_Given text_:
Triclosan was in the news again this week as researchers in California published a study showing that the antimicrobial agent causes liver fibrosis and cancer in laboratory mice.
The scientists from UC Davis and UC San Diego said that their findings are relevant to human health because long-term exposure to the chemical may cause similar changes in people.
Triclosan is a synthetic compound not found in nature. It is added to a wide range of soaps, shampoos, toothpastes and other consumer and household products, but there have been concerns about its safety for a number of years and the ingredient is currently under review by the U.S. Food and Drug Administration.
The latest study showed that triclosan disrupted liver integrity and compromised liver function in mouse models. The researchers found that mice exposed to triclosan for six months — which is equivalent to around 18 human years — were more susceptible to chemical-induced liver tumors. Their tumors were also larger and more frequent than in mice not exposed to triclosan.

_Exercise requirements_:
1. Rewrite the paragraph of the triclosan article that begins "The latest study showed" as a short bulleted list that keeps its main facts.
2. Decide whether each statement agrees with the triclosan article. Answer yes or no, and quote the words that decide it.
(a) Triclosan occurs naturally in some plants.
(b) The scientists behind the study came from UC Davis and UC San Diego.
(c) The mice in the study were exposed to triclosan for one year.

_Entries provided_:
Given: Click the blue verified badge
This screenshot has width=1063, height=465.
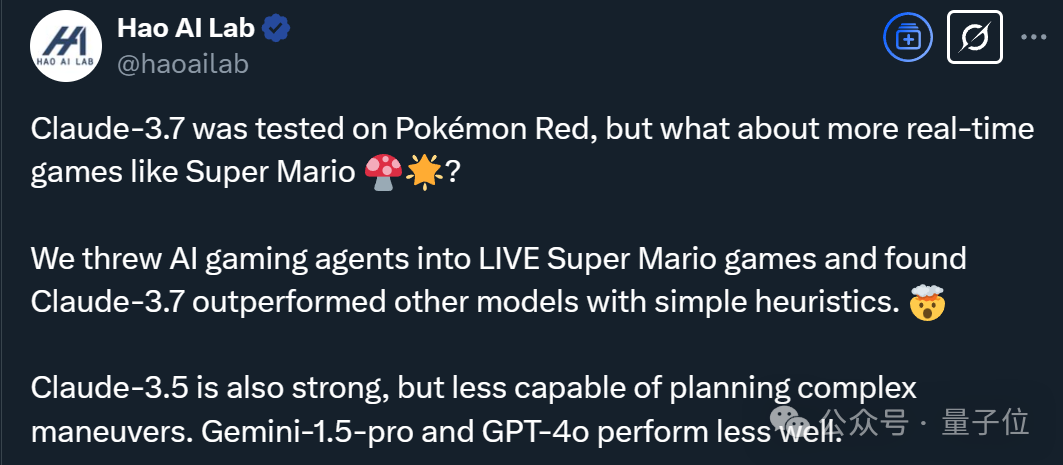Looking at the screenshot, I should (276, 30).
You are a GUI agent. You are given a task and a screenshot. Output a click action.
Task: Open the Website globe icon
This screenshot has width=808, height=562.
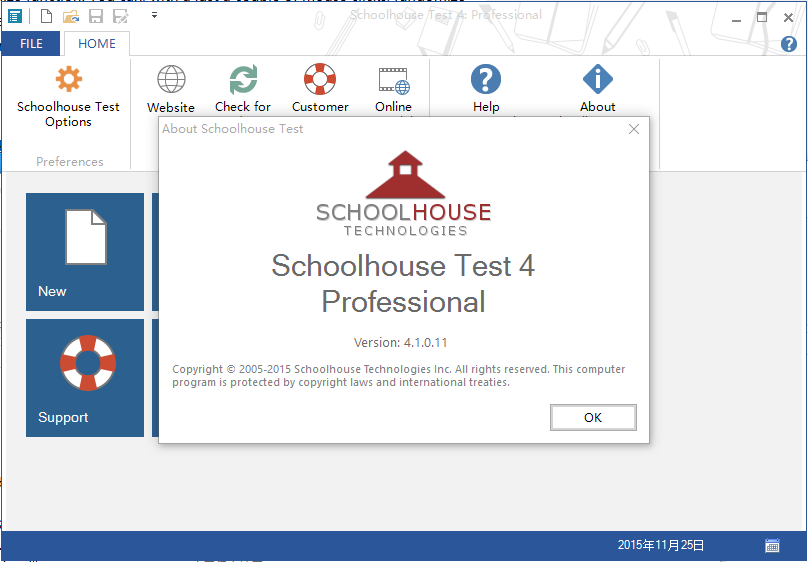(171, 80)
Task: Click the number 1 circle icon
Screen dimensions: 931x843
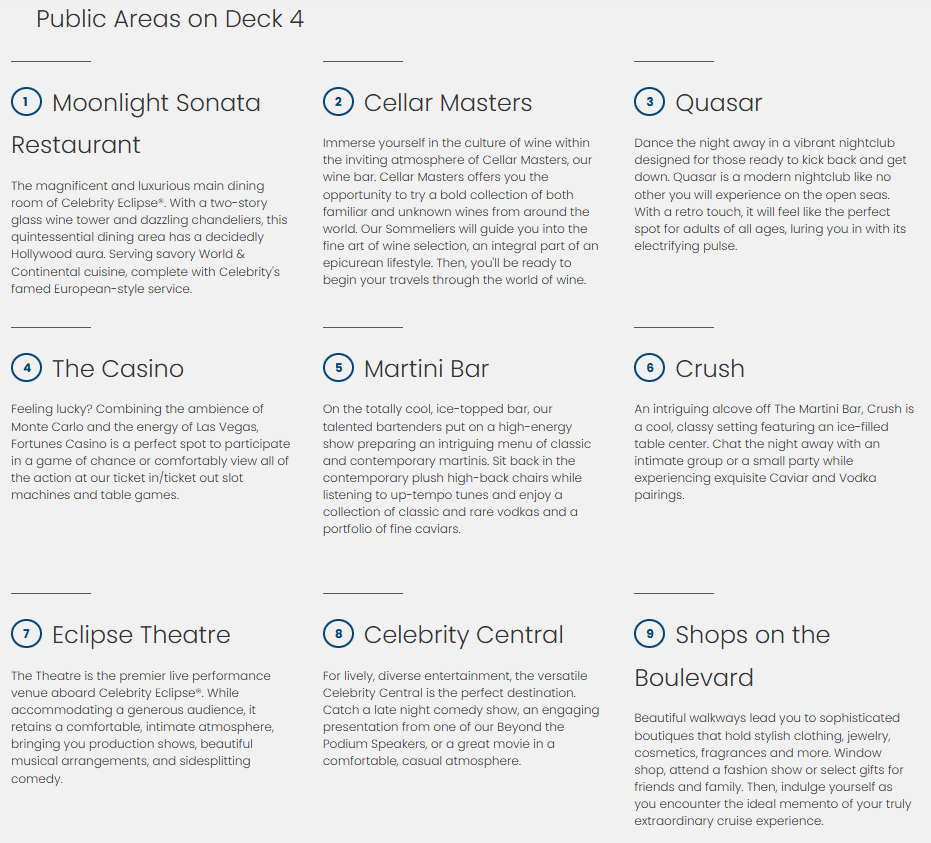Action: [x=26, y=102]
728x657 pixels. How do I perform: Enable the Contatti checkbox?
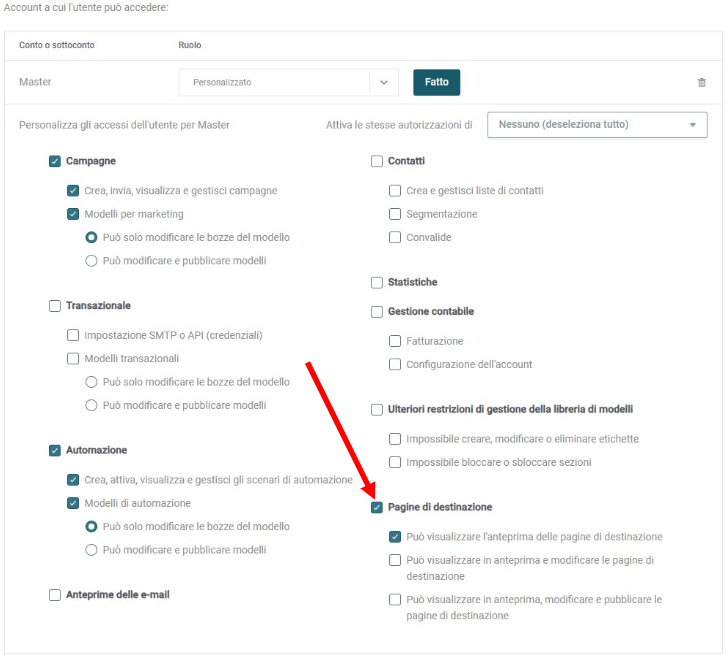377,161
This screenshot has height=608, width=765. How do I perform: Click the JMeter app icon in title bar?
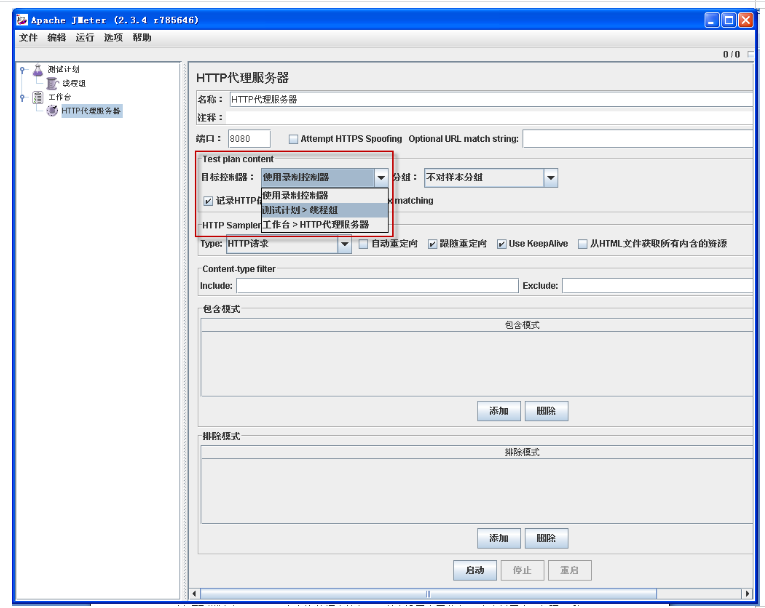[x=21, y=19]
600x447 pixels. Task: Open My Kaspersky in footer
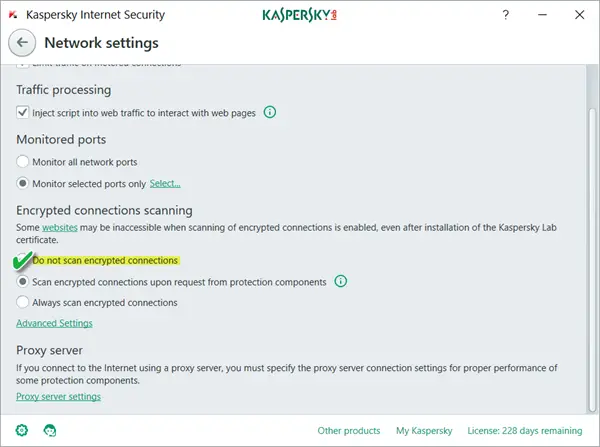tap(424, 431)
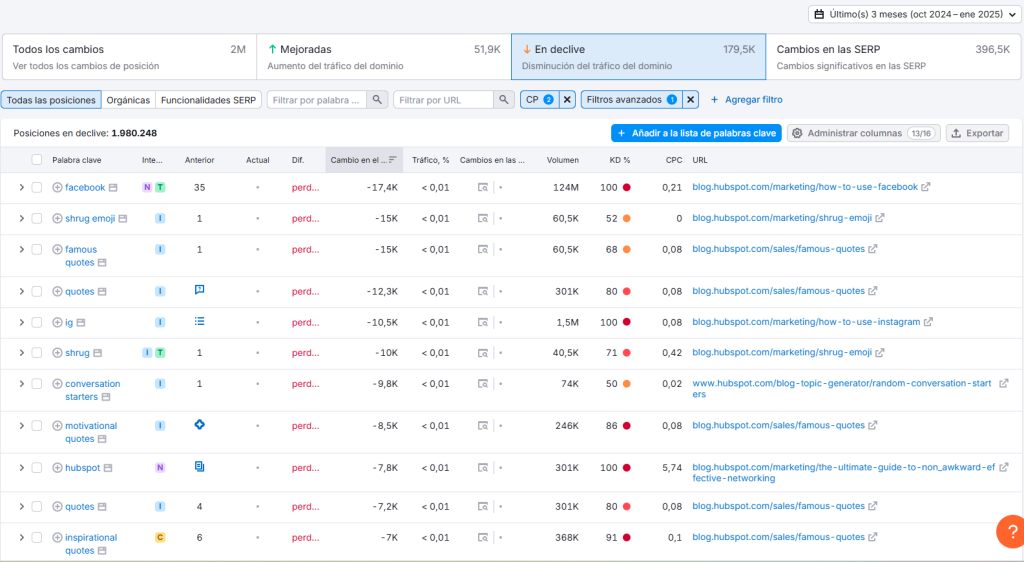Image resolution: width=1024 pixels, height=562 pixels.
Task: Select the 'Orgánicas' positions tab
Action: coord(128,100)
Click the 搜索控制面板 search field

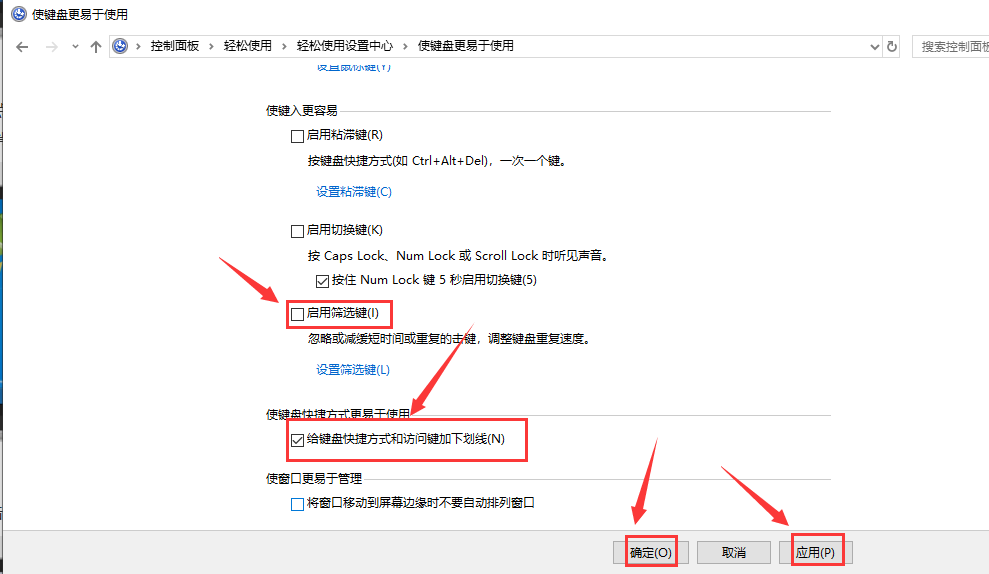point(950,46)
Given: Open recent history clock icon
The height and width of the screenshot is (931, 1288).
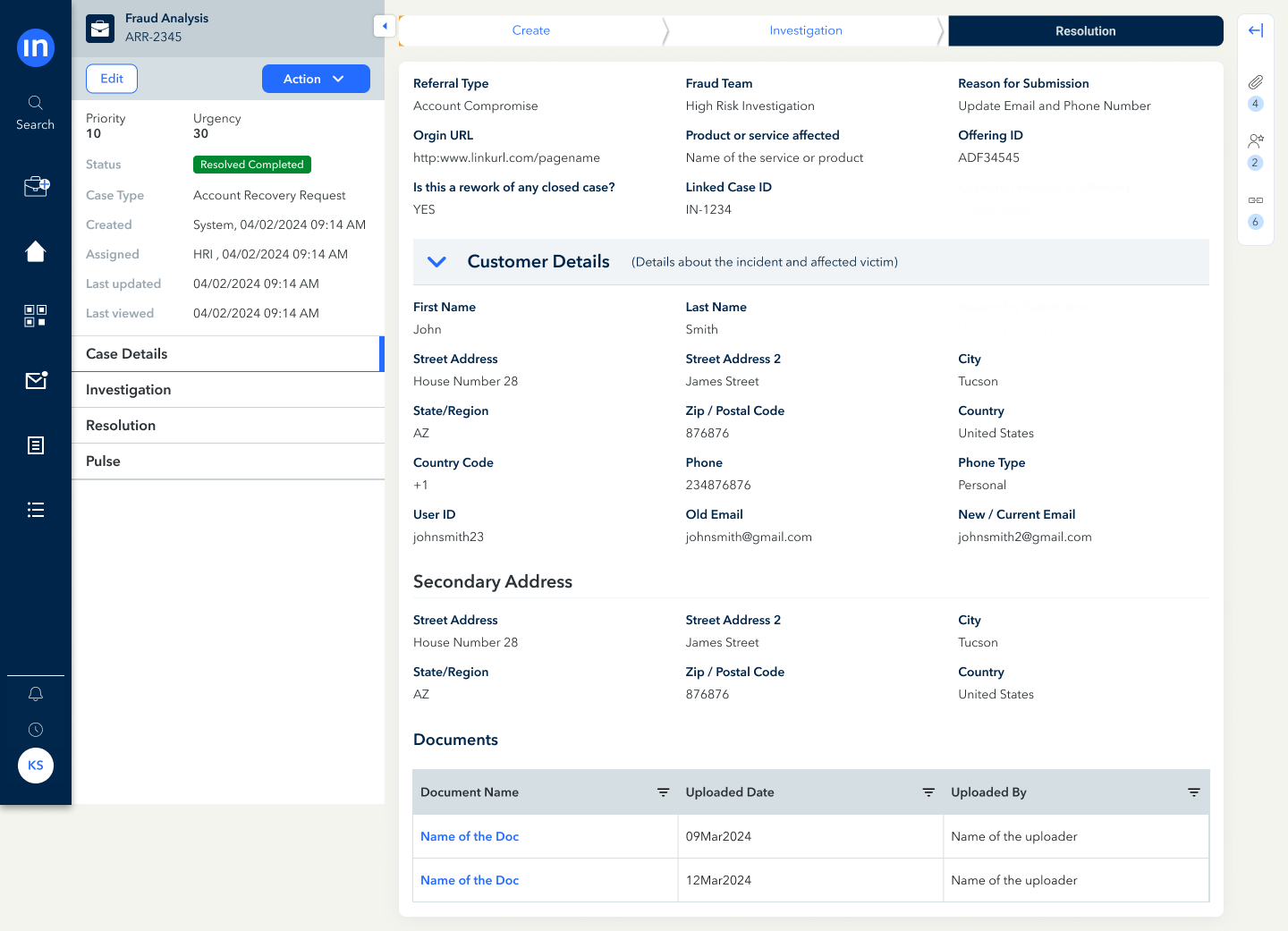Looking at the screenshot, I should pyautogui.click(x=36, y=730).
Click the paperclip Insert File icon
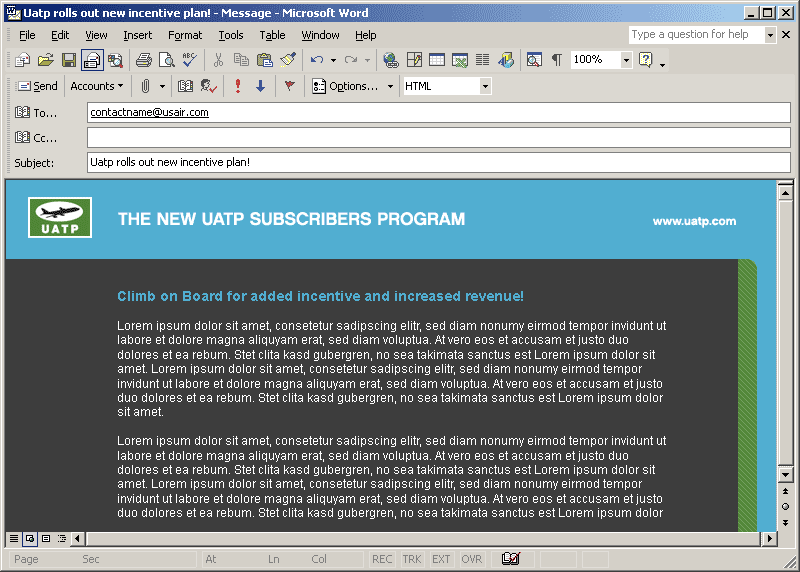Screen dimensions: 800x572 pyautogui.click(x=146, y=86)
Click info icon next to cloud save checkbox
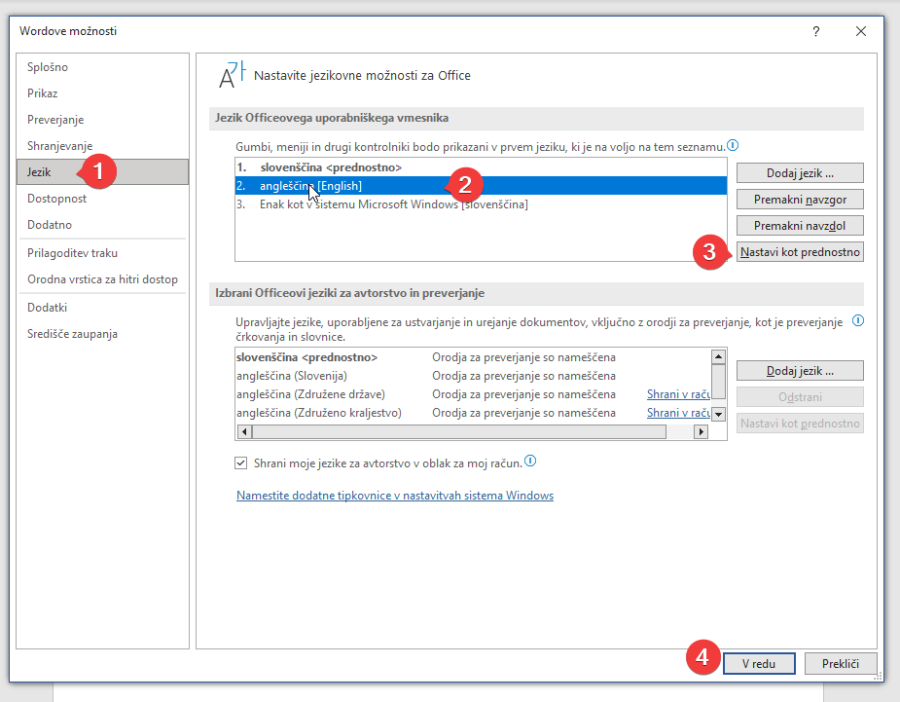900x702 pixels. (x=531, y=461)
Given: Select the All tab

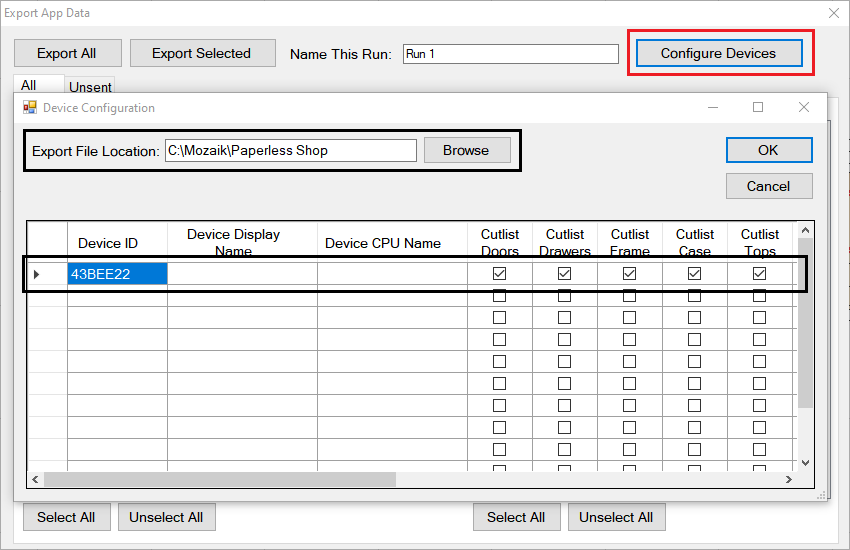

_Solutions to the problems_:
1.
- In mouse models, triclosan disrupted liver integrity and compromised liver function.
- Mice exposed to triclosan for six months (about 18 human years) were more susceptible to chemical-induced liver tumors.
- Their tumors were larger and more frequent than those of mice not exposed to triclosan.

2.
(a) No: "Triclosan is a synthetic compound not found in nature."
(b) Yes: "The scientists from UC Davis and UC San Diego"
(c) No: "mice exposed to triclosan for six months"